この意味を踏まえて本記事では、「十分」と「充分」の違いや使い分けをご紹介していきます。

「十分」「充分」の違いと使い分け

実際に「十分」と「充分」を使った例文を見てましょう。

  • これだけお土産を持っていけば十分でしょう。
  • 久しぶりにまとまった休みが取れたので、心身ともに充実しています。

「十分」と「充分」の大きな違いは、「十分」は物理的・数量的、「充分」は精神的に満たされ充実している状況の時、使われる傾向にあります。

客観的に満たされる状態が「十分」

腹八分目と言う言葉がある通り、1・2・3と数を重ねるごとに満たされる、物や量などの物量的な面が満たされている場合には「十分」を使います。
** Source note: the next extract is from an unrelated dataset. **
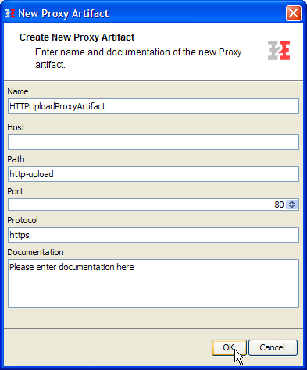Click the application icon in the title bar
The image size is (307, 370).
point(10,13)
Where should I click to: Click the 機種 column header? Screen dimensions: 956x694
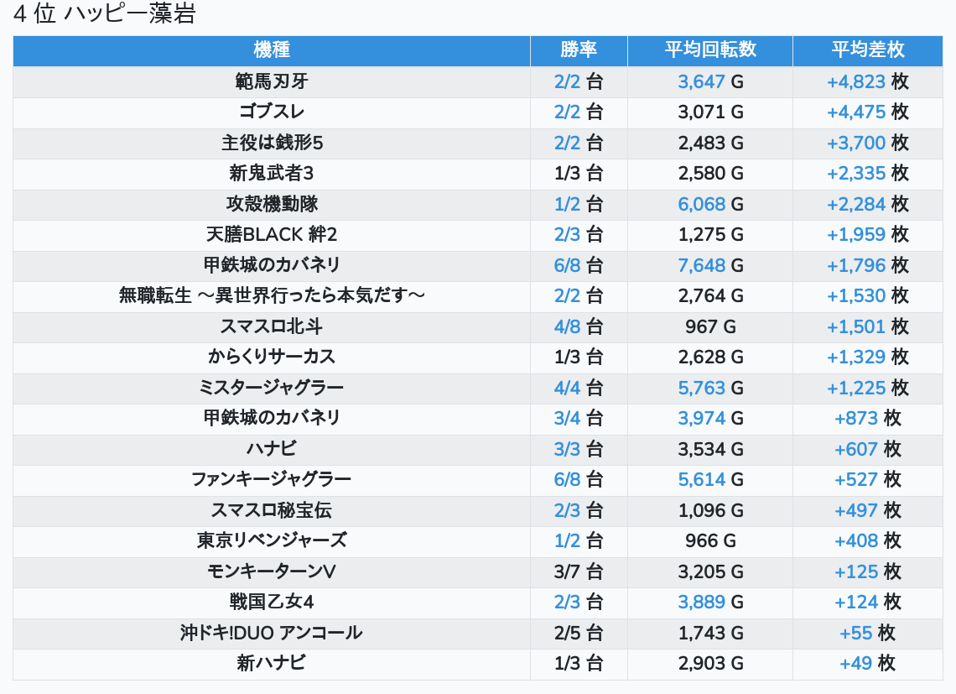click(x=271, y=50)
特に数字で大きさを表したい、数の多さなどを示したい場合に使われることが多いようです。

主観的に満たされている状態が「充分」

精神的・心理的・感情的など、主に自分の主観、感情などの目には見えない事柄、精神的に充実している状態の時に使うのが「充分」。

簡単に言うと、「十分」は目に見えるものを表す、「充分」は目に見えないものと考えると理解しやすいかと思います。

「十分」「充分」の用法例

「十分」の使い方 / 例文

  • 車を運転する際には、スマホを触らないよう十分に注意しましょう
  • 食べ物はこれだけあれば十分ですね

「充分」の使い方 / 例文

  • 充分すぎるほど頑張ったのだから、今は休んでほしい
  • 体は疲れているけれど、気力は充分に満ち足りています

「十分」「充分」の違いまとめ

「十分」と「充分」の違いや使い方について簡単に解説してきました。

「十分」は客観的に見た感じで分かる質量を表したい時、例えば「販売するには十分な数がある」「明日の会議で使う資料は十分に集まった」のように、数や状況など誰の目から見ても理解できる状況の際用いられる。
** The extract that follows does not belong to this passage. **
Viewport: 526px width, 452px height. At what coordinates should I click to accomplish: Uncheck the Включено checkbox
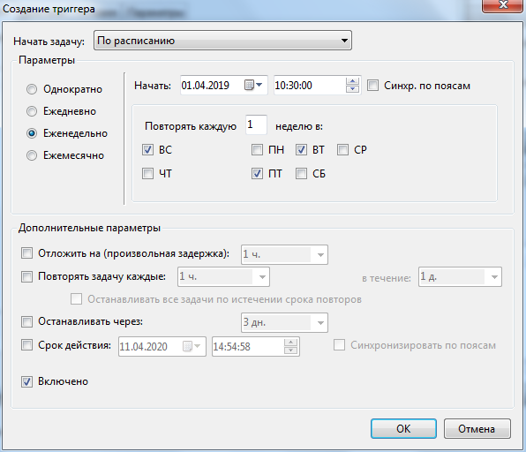26,382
「充分」は主観的、精神的な自分目線から見た感じを時、例えば「もう充分いただきました」「そのお気持ちだけで充分です。お気遣い感謝します」のように、自分しか分からない心の動き、充実感を示す際に用いられます。

読み方が同じなだけに、大きな違いも感じにくく書いている途中で戸惑いを感じてしまうことが多いようですが、「十分」「充分」どちらにしようか迷った場合、書類や公式文書なら「十分」を使うのが無難です。

「十分」と「充分」では使い方が少々違う旨を十分に理解し、適切に使いましょう。